## [Action item]
Copy the lines below exactly. Start at the first and finish with the line containing "You are a computer-use agent. Viewport: 352px".

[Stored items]
◇ ◇ ◇ ◇ ◇

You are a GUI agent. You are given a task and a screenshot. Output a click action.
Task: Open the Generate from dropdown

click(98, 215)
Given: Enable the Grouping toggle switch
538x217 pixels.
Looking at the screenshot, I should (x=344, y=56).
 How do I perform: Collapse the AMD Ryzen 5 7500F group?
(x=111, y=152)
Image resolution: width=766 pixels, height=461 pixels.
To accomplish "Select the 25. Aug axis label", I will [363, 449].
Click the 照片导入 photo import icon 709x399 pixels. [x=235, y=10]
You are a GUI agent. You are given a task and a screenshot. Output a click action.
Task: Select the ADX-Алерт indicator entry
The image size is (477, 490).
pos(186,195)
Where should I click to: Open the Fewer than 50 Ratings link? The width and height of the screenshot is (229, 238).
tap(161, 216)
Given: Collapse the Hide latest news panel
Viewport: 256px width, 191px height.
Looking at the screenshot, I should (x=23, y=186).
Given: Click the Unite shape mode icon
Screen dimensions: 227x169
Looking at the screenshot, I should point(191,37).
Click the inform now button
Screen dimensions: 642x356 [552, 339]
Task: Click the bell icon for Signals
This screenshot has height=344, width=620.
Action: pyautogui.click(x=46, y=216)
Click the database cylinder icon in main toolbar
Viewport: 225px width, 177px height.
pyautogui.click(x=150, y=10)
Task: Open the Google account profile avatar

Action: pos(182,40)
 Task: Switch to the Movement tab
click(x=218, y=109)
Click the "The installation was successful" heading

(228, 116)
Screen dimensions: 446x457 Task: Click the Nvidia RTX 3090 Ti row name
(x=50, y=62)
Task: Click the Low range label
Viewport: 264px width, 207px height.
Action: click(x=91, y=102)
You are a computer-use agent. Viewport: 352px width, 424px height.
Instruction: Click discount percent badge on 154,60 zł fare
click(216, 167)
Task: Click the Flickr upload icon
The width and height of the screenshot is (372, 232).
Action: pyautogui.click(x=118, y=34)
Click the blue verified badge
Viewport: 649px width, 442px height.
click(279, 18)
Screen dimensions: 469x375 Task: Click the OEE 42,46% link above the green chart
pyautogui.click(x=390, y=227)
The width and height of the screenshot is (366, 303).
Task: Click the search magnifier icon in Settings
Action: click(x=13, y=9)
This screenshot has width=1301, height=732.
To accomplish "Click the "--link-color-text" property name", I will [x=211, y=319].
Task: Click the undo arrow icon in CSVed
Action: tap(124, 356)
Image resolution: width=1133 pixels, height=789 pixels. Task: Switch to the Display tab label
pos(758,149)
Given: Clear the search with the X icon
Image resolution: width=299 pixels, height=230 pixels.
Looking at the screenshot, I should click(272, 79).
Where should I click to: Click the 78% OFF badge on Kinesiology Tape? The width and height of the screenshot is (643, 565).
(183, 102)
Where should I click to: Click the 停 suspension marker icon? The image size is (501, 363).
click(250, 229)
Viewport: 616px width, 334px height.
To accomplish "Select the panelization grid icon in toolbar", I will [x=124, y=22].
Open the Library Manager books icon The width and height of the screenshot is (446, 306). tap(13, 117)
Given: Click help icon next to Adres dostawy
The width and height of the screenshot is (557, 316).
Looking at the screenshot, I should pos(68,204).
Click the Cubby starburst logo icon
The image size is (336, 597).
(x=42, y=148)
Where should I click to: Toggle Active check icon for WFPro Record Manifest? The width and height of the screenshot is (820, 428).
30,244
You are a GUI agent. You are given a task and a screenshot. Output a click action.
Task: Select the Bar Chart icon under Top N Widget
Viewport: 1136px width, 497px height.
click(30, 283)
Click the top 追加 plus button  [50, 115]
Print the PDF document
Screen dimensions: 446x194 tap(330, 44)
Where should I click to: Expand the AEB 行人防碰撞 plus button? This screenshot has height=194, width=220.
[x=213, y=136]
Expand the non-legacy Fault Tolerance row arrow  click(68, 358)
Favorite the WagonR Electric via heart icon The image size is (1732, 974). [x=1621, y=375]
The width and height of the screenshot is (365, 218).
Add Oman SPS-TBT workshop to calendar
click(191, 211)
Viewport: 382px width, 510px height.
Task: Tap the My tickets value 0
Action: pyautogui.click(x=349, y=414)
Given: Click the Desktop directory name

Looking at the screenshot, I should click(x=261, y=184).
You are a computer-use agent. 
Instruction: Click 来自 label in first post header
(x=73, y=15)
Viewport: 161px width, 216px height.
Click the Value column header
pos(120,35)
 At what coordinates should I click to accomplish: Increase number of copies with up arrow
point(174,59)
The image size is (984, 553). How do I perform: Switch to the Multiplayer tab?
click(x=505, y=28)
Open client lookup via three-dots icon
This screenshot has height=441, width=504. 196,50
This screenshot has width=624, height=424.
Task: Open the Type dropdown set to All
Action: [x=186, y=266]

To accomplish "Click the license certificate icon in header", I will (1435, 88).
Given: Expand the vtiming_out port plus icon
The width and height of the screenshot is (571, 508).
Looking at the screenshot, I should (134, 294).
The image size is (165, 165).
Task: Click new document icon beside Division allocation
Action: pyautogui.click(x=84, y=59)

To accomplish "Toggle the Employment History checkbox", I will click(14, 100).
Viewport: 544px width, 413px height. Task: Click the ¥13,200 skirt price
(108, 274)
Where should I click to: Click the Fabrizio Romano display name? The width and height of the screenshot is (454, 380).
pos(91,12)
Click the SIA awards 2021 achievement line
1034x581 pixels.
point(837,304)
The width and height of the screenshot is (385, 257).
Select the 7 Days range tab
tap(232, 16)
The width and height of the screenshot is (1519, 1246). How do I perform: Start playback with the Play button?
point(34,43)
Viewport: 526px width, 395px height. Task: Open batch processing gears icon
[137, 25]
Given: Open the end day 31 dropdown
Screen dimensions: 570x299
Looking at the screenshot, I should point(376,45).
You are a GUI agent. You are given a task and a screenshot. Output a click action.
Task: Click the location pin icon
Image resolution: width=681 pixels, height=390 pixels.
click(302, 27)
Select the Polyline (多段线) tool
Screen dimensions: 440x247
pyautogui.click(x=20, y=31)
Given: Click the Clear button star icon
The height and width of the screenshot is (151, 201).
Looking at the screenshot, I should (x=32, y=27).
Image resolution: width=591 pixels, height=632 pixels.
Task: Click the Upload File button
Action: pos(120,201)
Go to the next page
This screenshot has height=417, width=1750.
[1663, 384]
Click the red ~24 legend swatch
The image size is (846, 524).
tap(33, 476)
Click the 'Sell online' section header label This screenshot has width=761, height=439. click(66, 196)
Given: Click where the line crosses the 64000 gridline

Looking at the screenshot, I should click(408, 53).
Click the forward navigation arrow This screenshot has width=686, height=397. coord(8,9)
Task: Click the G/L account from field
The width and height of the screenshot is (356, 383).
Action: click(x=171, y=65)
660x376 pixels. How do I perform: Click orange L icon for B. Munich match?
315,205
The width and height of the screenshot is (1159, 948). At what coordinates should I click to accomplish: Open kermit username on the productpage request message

◇ ◇ ◇ ◇ ◇

## [Solution for this task]
You are a GUI agent. You are given a task and a screenshot. Output a click action.
Task: Open the Generate from dropdown

click(98, 215)
Given: Enable the Grouping toggle switch
538x217 pixels.
Looking at the screenshot, I should (x=344, y=56).
 How do I perform: Collapse the AMD Ryzen 5 7500F group?
(x=111, y=152)
Image resolution: width=766 pixels, height=461 pixels.
To accomplish "Select the 25. Aug axis label", I will [363, 449].
Click the 照片导入 photo import icon 709x399 pixels. [x=235, y=10]
You are a GUI agent. You are given a task and a screenshot. Output a click action.
Task: Select the ADX-Алерт indicator entry
The image size is (477, 490).
pos(186,195)
Where should I click to: Open the Fewer than 50 Ratings link? The width and height of the screenshot is (229, 238).
tap(161, 216)
Given: Collapse the Hide latest news panel
Viewport: 256px width, 191px height.
Looking at the screenshot, I should (x=23, y=186).
Given: Click the Unite shape mode icon
Screen dimensions: 227x169
Looking at the screenshot, I should point(191,37).
Click the inform now button
Screen dimensions: 642x356 [552, 339]
Task: Click the bell icon for Signals
This screenshot has height=344, width=620.
Action: pyautogui.click(x=46, y=216)
Click the database cylinder icon in main toolbar
Viewport: 225px width, 177px height.
pyautogui.click(x=150, y=10)
Task: Open the Google account profile avatar

Action: pos(182,40)
 Task: Switch to the Movement tab
click(x=218, y=109)
Click the "The installation was successful" heading

(228, 116)
Screen dimensions: 446x457 Task: Click the Nvidia RTX 3090 Ti row name
(x=50, y=62)
Task: Click the Low range label
Viewport: 264px width, 207px height.
Action: click(x=91, y=102)
You are a computer-use agent. Viewport: 352px width, 424px height.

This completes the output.